主办单位:数学与统计学院、科学技术研究院

报告人简介:

       李泉林,北京工业大学经管学院教授、博士生导师,研究领域包括随机模型、随机过程、博弈论、排队论、计算机网络、网络安全、网络资源管理、网络信息理论、超市模型、负载调配模型、RFID技术、物联网、大数据、云计算、区块链、数据中心、医疗服务系统、共享经济、制造系统、供应链管理等方面。他在重要的国际学术刊物上发表了60余篇SCI学术论文;在Springer出版专著《Constructive Computation in Stochastic Models with Applications:RG-Factorizations》;在Springer主编论文集《Editorial for the special issue: Retrial Queues (WRQ'2010), Guest Editors,Operational Research: An International Journal,2012》、《Queueing Theory and Network Applications. Lecture Notes in Computer Science, Volume 10591,2017》、《Stochastic Models in Reliability,Network Security and System Safety: Dedicated to Jinhua Cao on the Occasion of His 80th Birthday. Communications in Computer and Information Science, Volume1102, 2019》;30余次担任排队论、随机模型与应用概率等领域重要国际学术会议的学术委员会委员(4次大会主席);获得了2004年教育部新世纪优秀人才、2005年教育部自然科学一等奖、2007年北京市科学技术二等奖、2008年北京市精品课、2013年河北省科技领军人才计划、2014年河北省科学技术二等奖、2015年INFORMS优秀论文奖、2018年第7届计算社会网络国际会议(CSoNet2018)唯一最佳论文奖。

报告摘要:

       This talk focuses on our recent research on Markov Processes in Blockchain Systems. The blockchain systems are established as multi-dimensional Markov processes by means of the longest chain rule of chain-fork structure. We address several interesting issues or topics related to the multi-dimensional Markov processes. This further sets up mathematical models and develops economic theory of blockchain. Here, we shall care for:

(1) How to study the multi-dimensional Markov processes, for example, stable conditions, steady-state probability, first passage time, sojourn time and so forth. Perhaps the Markov processes bring you to enter a queer theoretical space from such an interesting practical technology.

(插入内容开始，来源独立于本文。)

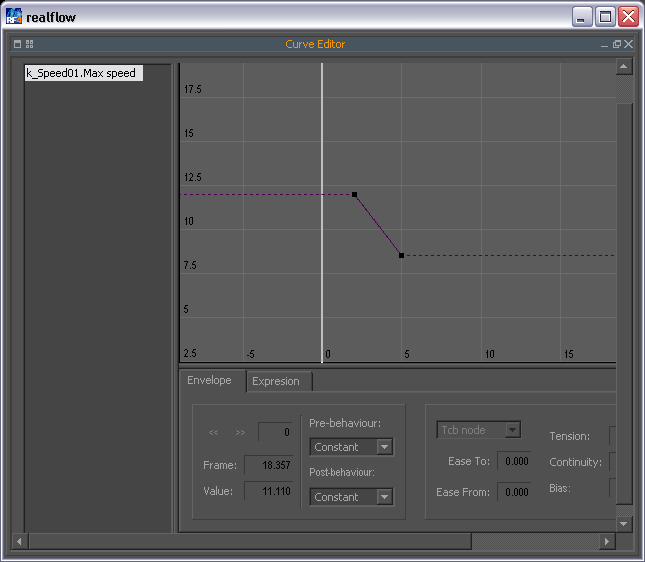Undock the Curve Editor panel
This screenshot has height=562, width=645.
click(x=617, y=44)
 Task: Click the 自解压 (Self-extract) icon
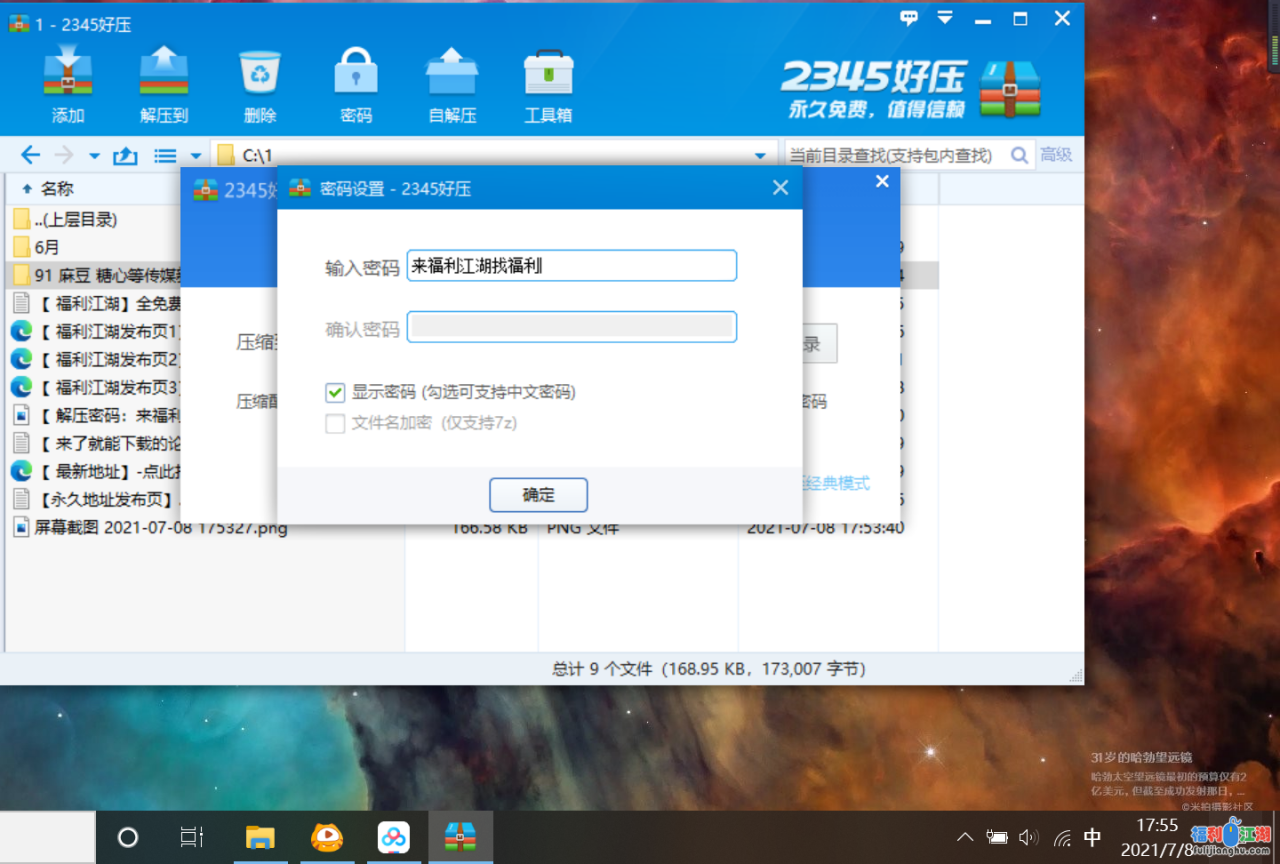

(2) Block reward, transaction fee and their allocation methods greatly motivate many miners in a blockchain to take shape some selfish mining alliances evolutionarily, while the selfish mining alliances will lead to various attacks on security of blockchain. As a first exploration, we provide a unified and comprehensive framework for expressing the attacks grown out of the selfish mining alliances, a physical structure of which is given a detailed observation and interpretation in terms of the Markov processes. This may be viewed as a key improvement in the study of blockchain mining management. On the other hand, our method can also be developed to analyze blochchain systems through some simple and intuitive applications of Markov decision processes and stochastic game modeling.

(3) We show that the multi-dimensional Markov processes will play an important role in the study of blockchain systems and in the design of consensus mechanism of related distributed systems. Also, they can motivate a series of promising future research on development of blockchain technologies.